The following snippet demonstrates this hinting syntax in a context typical of VQE-type algorithms: after a first stage of performing some state preparation on individual qubits, there is a second stage of “mixing operations” that both re-use qubit resources and mutually commute, followed by a final rotation and measurement. The following program is naturally laid out on a ring with vertices (read either clockwise or counterclockwise) as 0, 1, 2, 3. After scheduling the first round of preparation gates, the compiler will use the hinting to schedule the first and third blocks (which utilize qubit pairs 0-1 and 2-3) before the second and fourth blocks (which utilize qubit pairs 1-2 and 0-3), resulting in a reduction in circuit depth by one half. Without hinting, the compiler will instead execute the blocks in their written order.

# Stage one
H 0
H 1
H 2
H 3
# Stage two
PRAGMA COMMUTING_BLOCKS
PRAGMA BLOCK
CNOT 0 1
RZ(0.4) 1
CNOT 0 1
PRAGMA END_BLOCK
PRAGMA BLOCK
CNOT 1 2
RZ(0.6) 2
CNOT 1 2
PRAGMA END_BLOCK
PRAGMA BLOCK
CNOT 2 3
RZ(0.8) 3
CNOT 2 3
PRAGMA END_BLOCK
PRAGMA BLOCK
CNOT 0 3
RZ(0.9) 3
CNOT 0 3
PRAGMA END_BLOCK
PRAGMA END_COMMUTING_BLOCKS
# Stage three
H 0
H 1
H 2
H 3
MEASURE 0 [0]
MEASURE 1 [1]
MEASURE 2 [2]
MEASURE 3 [3]


### Rewirings¶

When a Quil program contains multi-qubit instructions that do not name qubit-qubit links present on a target device, the compiler will rearrange the qubits so that execution becomes possible.
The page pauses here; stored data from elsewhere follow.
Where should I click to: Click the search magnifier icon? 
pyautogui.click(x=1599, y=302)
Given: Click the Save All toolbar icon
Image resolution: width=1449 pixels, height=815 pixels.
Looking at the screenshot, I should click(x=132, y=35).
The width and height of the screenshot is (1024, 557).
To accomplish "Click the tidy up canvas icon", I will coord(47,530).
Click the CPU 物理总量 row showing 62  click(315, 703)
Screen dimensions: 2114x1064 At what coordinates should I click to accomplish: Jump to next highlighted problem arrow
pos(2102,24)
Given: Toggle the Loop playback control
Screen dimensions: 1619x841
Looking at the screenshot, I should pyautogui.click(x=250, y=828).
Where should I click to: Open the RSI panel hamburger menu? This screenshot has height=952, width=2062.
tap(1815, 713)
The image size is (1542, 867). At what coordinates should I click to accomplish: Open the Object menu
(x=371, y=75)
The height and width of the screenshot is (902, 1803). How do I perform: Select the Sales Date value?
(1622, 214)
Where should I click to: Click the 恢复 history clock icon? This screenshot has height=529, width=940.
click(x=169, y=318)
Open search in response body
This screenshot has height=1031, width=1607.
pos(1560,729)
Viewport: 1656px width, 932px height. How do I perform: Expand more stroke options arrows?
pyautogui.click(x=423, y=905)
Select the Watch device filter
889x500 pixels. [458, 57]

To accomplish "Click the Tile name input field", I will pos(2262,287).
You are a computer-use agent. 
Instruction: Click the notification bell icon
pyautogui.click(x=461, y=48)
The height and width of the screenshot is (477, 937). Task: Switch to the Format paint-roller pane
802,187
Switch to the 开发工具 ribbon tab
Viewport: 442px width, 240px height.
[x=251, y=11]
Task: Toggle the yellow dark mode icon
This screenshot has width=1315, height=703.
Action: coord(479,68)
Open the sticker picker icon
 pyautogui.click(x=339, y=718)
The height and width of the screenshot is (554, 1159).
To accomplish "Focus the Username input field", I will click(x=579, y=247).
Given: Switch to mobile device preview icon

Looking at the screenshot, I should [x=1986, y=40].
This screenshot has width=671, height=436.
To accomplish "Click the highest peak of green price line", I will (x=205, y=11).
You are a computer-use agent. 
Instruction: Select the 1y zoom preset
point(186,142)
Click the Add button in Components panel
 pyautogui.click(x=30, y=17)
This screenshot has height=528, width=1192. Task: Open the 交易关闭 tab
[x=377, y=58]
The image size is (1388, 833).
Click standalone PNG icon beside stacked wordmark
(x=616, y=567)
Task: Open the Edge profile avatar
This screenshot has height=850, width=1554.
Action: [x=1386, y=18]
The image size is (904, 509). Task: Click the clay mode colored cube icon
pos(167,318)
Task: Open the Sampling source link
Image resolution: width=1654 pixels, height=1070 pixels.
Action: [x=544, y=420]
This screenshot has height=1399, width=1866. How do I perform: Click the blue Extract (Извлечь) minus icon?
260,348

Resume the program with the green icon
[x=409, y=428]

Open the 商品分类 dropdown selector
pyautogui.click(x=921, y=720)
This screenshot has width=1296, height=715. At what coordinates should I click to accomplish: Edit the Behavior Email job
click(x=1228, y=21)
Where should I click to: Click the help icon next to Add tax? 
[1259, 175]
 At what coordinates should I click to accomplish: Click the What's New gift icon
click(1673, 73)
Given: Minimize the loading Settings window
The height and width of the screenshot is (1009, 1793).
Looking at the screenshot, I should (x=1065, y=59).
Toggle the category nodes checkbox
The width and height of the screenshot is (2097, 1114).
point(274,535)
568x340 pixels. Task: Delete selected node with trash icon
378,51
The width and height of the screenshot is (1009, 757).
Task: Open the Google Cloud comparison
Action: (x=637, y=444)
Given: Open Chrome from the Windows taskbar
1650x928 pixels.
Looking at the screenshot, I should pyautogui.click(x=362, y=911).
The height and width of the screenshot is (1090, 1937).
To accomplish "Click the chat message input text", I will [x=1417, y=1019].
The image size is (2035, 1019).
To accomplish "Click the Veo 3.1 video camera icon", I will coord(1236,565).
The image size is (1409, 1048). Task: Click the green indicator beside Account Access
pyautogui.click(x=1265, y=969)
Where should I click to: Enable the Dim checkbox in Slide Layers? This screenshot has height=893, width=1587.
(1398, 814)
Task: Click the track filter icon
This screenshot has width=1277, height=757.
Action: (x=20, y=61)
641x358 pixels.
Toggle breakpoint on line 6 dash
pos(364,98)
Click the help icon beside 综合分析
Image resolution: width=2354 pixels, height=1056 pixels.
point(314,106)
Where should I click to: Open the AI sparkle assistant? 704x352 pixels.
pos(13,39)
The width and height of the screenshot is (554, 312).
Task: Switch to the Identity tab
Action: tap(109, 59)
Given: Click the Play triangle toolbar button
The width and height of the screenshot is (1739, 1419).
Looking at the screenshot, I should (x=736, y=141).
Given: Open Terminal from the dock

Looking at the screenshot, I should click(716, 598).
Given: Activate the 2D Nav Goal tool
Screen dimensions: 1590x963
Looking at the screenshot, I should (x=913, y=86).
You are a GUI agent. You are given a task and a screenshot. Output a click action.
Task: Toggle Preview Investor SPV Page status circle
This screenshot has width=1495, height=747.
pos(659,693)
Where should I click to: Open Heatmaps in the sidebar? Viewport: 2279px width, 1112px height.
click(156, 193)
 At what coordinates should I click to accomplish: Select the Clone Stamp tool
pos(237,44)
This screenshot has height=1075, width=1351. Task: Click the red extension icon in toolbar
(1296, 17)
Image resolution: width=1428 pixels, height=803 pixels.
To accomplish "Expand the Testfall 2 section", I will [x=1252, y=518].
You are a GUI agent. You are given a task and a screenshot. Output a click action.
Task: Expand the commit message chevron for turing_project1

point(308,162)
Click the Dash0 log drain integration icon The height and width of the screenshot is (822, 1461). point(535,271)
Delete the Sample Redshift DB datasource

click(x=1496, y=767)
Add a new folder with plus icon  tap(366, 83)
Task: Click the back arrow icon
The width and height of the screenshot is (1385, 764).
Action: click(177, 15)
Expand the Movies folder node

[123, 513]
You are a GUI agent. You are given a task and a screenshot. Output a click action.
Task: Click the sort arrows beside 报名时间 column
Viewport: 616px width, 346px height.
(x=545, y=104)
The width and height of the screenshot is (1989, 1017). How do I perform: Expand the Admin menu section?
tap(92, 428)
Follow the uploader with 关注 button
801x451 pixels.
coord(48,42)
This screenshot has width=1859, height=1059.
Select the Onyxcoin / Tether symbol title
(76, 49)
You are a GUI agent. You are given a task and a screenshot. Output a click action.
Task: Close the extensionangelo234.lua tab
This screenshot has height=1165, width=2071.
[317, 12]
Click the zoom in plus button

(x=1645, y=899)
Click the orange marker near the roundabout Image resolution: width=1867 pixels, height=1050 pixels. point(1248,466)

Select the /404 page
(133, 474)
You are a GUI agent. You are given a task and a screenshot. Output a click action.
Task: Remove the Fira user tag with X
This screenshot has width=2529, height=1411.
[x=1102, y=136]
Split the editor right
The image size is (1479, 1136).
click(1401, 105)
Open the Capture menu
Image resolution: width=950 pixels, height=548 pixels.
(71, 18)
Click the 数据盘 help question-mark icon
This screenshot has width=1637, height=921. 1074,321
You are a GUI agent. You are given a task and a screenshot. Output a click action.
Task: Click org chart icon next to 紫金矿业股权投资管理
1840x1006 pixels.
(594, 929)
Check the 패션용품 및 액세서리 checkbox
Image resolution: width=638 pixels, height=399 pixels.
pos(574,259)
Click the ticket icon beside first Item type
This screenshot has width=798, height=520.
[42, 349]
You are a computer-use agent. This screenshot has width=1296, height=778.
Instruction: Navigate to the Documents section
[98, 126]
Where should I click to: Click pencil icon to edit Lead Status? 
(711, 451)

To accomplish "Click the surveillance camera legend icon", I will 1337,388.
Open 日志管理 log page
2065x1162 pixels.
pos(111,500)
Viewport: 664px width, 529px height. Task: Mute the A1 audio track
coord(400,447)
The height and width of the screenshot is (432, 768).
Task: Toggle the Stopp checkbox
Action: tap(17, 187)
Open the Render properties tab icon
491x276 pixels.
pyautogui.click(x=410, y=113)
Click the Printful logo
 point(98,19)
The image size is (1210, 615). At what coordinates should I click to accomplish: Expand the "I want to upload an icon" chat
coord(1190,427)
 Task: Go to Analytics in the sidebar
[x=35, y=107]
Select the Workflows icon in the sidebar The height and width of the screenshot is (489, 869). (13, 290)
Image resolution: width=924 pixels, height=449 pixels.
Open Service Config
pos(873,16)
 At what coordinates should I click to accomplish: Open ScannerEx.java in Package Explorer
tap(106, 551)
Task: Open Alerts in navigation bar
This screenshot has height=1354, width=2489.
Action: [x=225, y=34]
In order to help the user understand what rearrangement may have been done, the compiler emits two forms of PRAGMA: PRAGMA EXPECTED_REWIRING and PRAGMA CURRENT_REWIRING. From the perspective of the user, both PRAGMA instructions serve the same purpose: PRAGMA ..._REWIRING "#(n0 n1 ... nk)" indicates that the logical qubit labeled j in the program has been assigned to lie on the physical qubit labeled nj on the device. This is strictly for human-readability: user-supplied instructions of the form PRAGMA ..._REWIRING are discarded and have no effect.

Warning

The compiler will not rearrange qubits in programs which already map perfectly onto the target device, leaving it entirely up to the user to select high-fidelity configurations of qubits.

## Common Error Messages¶

The compiler itself is subject to some limitations, and some of the more commonly observed errors follow:

• ! ! ! Error: Failed to select a SWAP instruction. Perhaps the qubit graph is disconnected? This error indicates a readdressing failure: some non-native Quil could not be reassigned to lie on native devices. Two common reasons for this failure are:

• It is possible for the readdressing problem to be too difficult for the compiler to sort out, causing deadlock.
• If a qubit-qubit gate is requested to act on two qubit resources that lie on disconnected regions of the qubit graph, the addresser will fail.
• ! ! ! Error: Matrices do not lie in the same projective class. The compiler attempted to decompose an operator as native Quil instructions, and the resulting instructions do not match the original operator. This can happen when the original operator is not a unitary matrix, and could indicate an invalid DEFGATE block.

• ! ! ! Error: Addresser loop only supports pure quantum instructions. The compiler inspected an instruction that it does not understand. The most common cause of this error is the inclusion of classical control in a program submission, which is legal Quil but falls outside of the domain of ProtoQuil.